Der Aufstieg von Fireflies
Fireflies ist eine beliebte Anwendung, die Nutzern hilft, Online-Meetings effizient zu dokumentieren. Die Software verspricht, Gespräche automatisch zu transkribieren, wichtige Punkte herauszufiltern und Zusammenfassungen zu erstellen. Viele Unternehmen setzen sie ein, um Zeit zu sparen und die Produktivität zu steigern.
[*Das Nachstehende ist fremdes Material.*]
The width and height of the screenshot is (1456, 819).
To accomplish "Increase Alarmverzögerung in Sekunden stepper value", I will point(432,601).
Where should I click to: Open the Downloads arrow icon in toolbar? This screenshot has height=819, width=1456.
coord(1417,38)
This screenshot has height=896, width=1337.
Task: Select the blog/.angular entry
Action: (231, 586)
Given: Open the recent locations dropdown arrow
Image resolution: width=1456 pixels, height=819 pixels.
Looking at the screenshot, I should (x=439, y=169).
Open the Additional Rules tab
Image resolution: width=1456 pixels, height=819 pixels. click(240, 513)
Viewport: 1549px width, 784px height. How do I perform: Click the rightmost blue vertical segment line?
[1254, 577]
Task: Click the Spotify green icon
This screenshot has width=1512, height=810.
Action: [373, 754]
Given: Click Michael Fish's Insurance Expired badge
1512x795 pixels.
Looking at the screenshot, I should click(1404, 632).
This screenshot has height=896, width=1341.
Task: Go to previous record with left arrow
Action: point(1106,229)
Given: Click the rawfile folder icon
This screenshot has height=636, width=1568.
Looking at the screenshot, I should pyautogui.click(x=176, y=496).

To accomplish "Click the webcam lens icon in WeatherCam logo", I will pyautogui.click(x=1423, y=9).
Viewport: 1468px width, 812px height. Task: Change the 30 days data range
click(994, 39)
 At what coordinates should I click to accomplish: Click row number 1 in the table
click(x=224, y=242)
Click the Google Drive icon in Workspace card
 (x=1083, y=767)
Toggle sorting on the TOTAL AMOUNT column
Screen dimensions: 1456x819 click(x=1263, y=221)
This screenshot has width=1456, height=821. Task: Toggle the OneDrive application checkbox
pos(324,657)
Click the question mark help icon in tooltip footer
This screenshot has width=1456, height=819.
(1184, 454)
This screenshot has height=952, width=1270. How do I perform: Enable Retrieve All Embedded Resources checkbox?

Die Enthüllung durch den Mitgründer
Sam Udotong, Mitgründer von Fireflies, hat kürzlich eingeräumt, dass die Anfänge der Plattform alles andere als high-tech waren. In den ersten Monaten nach dem Launch im Jahr 2016 steckte keine fortschrittliche KI-Technologie hinter den Funktionen. Stattdessen loggten sich die Gründer manuell in die Meetings ein und übernahmen die Rolle eines virtuellen Assistenten.
Der Trick mit „Fred“
Die Gründer nannten ihren Fake-Bot „Fred“ und simulierten die KI-Antworten in Echtzeit. Sie hörten den Gesprächen zu, machten Notizen und schickten diese als automatisierte Ausgaben zurück. Dieser manuelle Ansatz half, die Software zu testen und erste Nutzer zu gewinnen, ohne dass eine echte KI fertig entwickelt war. Udotong beschreibt es als cleveren Bootstrapping-Methode, um das Produkt schnell auf den Markt zu bringen.
Auswirkungen auf die Branche
Diese Enthüllung wirft Fragen auf über Transparenz in der Tech-Welt. Viele Startups preisen KI als Wundermittel an, doch nicht immer hält die Technologie, was sie verspricht. Fireflies hat mittlerweile eine echte KI implementiert, die auf maschinellem Lernen basiert, und zählt Millionen von Nutzern. Dennoch zeigt der Fall, wie Gründer kreativ – und manchmal trügerisch – vorgehen, um Investoren und Kunden zu überzeugen.
Fazit
Wer hätte gedacht, dass hinter der schlauen Meeting-KI nur ein paar Gründer mit Headsets steckten, die sich als „Fred“ tarnten? Nächstes Mal, wenn deine KI zu intelligent wirkt, schau mal nach, ob nicht doch ein Mensch im Keller tippt – oder warte, bis die echte Maschine übernimmt, bevor du deine Geheimnisse preisgibst.